The U.S. Department of Energy (DOE) has announced its selection of Intel as one of 15 organizations tasked with developing high-performance, energy-efficient cooling solutions for future data centers.

www.electronicsweekly.com/, Jun. 14, 2023 – 

The award is part of the COOLERCHIPS program – Cooling Operations Optimized for Leaps in Energy, Reliability, and Carbon Hyperefficiency for Information Processing Systems – supported by DOE's Advanced Research Projects Agency-Energy (ARPA-E).

Data centers account for approximately 2% of total U.S. electricity consumption, while data center cooling can account for up to 40% of data center energy usage overall.

The selected projects seek to reduce the energy necessary to cool data centers and lower the operational carbon footprint associated with this critical infrastructure.

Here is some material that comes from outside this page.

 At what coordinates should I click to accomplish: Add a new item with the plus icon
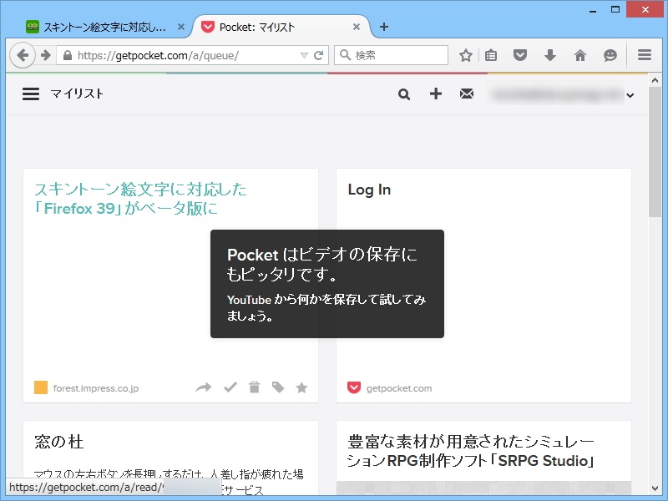(436, 94)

To meet the growing demands for computing capacity and performance, future data center processors are expected to require power in excess of 2 kilowatts (kW), which would be challenging to cool with existing technologies. (Today's most powerful chips are fast approaching 1 kW of power use.)

Intel will collaborate with academic and industry leaders to develop its innovative immersion cooling solution. Intel will oversee the research effort, provide thermal test vehicles for evaluation, and define the form factor and constraints for the next-generation processors, including hot spot locations.

Intel's project develops ultra-low-thermal resistance, coral-shaped immersion cooling heat sinks integrated within a 3D vapor chamber cavity to support denser, higher-performance devices.